The CDC's SARS-CoV-2 surveillance map shows many of the 732 sampling sites that report data to the agency are concentrated in the Midwest and Northeast. Overall, just a dozen states — California, Colorado, Illinois, Missouri, North Carolina, New York, Ohio, Rhode Island, Texas, Utah, Virginia and Wisconsin — routinely submit data to the CDC's National Wastewater Surveillance System, which the agency launched in September 2020, Politico reports.
Even in states regularly submitting wastewater samples, information isn't uniform. For example, of the 23 collection sites in California, most of them are clustered in the Bay Area. Further, not all communities have the resources to leverage this tool. Wastewater testing initially took off in urban areas and university towns where there was access to research expertise and equipment, The Los Angeles Times reports.
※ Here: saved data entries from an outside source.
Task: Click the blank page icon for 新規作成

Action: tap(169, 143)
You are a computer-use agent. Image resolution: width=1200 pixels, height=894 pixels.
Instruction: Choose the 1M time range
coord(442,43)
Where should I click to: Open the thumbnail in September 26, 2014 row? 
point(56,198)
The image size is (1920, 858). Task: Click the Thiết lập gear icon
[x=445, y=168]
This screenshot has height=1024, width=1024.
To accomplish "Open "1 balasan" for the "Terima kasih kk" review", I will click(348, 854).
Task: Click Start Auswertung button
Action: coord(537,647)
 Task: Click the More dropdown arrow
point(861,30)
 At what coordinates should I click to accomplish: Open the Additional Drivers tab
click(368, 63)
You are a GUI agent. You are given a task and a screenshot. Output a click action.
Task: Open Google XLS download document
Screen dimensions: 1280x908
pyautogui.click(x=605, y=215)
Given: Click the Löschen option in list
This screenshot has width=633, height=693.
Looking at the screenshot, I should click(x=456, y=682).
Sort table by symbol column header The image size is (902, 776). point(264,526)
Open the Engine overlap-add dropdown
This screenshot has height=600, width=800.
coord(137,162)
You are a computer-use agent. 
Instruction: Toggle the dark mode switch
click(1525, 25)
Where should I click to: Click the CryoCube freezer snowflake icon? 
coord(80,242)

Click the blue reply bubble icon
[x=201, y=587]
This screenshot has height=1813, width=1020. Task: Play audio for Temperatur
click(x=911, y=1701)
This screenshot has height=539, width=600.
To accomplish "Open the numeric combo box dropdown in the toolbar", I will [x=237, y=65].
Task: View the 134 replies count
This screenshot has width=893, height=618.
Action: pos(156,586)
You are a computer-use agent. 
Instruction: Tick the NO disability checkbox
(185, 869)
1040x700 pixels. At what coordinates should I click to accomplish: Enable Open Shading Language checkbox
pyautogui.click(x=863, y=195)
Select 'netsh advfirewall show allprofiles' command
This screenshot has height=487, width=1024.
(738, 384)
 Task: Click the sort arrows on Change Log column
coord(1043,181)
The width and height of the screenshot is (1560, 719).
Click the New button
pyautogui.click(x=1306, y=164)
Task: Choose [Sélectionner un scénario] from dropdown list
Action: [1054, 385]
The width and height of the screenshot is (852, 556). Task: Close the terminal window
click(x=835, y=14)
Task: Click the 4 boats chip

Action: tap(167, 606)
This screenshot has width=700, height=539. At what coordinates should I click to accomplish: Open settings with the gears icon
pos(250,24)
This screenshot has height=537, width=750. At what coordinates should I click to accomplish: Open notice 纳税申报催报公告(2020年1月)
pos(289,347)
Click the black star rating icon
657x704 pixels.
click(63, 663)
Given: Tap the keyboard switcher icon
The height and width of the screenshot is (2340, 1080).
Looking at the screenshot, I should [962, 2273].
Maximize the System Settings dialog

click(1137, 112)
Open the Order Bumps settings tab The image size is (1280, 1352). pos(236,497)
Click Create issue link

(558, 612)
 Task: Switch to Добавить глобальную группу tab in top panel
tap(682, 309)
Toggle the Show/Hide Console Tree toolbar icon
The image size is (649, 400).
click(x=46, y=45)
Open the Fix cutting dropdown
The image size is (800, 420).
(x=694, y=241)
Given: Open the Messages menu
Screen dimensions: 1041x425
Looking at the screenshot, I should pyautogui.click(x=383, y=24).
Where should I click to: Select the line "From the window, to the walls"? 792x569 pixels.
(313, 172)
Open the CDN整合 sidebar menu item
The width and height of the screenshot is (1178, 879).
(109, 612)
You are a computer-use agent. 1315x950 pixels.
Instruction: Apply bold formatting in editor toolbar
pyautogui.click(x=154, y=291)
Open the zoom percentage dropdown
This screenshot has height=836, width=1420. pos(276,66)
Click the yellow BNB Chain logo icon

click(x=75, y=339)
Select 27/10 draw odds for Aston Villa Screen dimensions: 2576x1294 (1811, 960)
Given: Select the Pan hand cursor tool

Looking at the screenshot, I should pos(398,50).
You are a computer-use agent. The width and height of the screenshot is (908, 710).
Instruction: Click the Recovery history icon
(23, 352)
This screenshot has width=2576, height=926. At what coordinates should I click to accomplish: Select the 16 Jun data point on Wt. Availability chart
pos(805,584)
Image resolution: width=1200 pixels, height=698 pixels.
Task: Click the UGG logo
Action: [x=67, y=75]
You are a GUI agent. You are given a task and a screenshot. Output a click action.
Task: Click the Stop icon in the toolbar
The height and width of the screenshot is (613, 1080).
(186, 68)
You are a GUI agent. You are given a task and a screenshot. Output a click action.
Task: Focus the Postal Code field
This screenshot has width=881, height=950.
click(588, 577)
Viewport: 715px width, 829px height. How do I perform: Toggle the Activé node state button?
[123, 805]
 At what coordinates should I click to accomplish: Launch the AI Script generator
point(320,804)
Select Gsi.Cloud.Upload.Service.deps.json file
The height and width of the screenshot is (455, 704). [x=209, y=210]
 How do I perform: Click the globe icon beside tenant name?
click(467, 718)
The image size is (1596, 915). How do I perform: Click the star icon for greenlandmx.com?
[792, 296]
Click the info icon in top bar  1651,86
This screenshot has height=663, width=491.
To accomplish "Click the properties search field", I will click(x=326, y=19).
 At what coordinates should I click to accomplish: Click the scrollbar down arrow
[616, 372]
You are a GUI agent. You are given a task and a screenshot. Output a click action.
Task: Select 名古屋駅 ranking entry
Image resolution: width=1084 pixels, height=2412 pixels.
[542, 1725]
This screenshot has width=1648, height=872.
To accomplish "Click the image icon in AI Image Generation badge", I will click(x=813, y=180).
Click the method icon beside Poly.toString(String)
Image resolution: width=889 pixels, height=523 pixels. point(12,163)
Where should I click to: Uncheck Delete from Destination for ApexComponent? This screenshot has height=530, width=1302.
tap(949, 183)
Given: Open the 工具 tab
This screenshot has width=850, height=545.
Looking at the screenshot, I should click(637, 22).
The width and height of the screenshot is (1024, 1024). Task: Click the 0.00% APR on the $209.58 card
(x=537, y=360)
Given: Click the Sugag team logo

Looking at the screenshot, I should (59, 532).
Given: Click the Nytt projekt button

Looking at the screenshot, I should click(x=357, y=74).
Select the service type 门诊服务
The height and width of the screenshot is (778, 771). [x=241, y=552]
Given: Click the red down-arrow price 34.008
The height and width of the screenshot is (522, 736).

"You should be injecting more resources in places that are underserved since they have the disproportionate burden of disease," Colleen Naughton, PhD, an engineering professor at the University of California Merced who is helping set up wastewater testing in several smaller towns in the state, told the LA Times.
Experts have also expressed concern that information on the CDC's wastewater surveillance dashboard can be misinterpreted. For instance, the dashboard presents percent changes in virus detection. For the 15-day period ending March 17, coronavirus levels rose at 40 percent of sampling sites, but some of the changes may not reflect big shifts in risk level.
"The CDC is presenting relative viral concentration (percent change). But, that may be deceptive. You can have a 1000 percent increase that takes you from 'very low risk' to 'low risk,' the Pandemic Prevention Institute said in a series of March 16 tweets.
Looking at CDC's map alone, it's hard to spot trends, as there are some counties where some sampling sites show an increase in virus levels, and others show a decrease.
"Wastwater is a powerful tool to detect COVID-19 surges, but only if data are analyzed and presented so that policymakers and communities know how to respond," the Pandemic Prevention Institute tweeted. "Are we in the earliest days of another surge? We might be. But using the CDC wastewater metrics, we just don't know."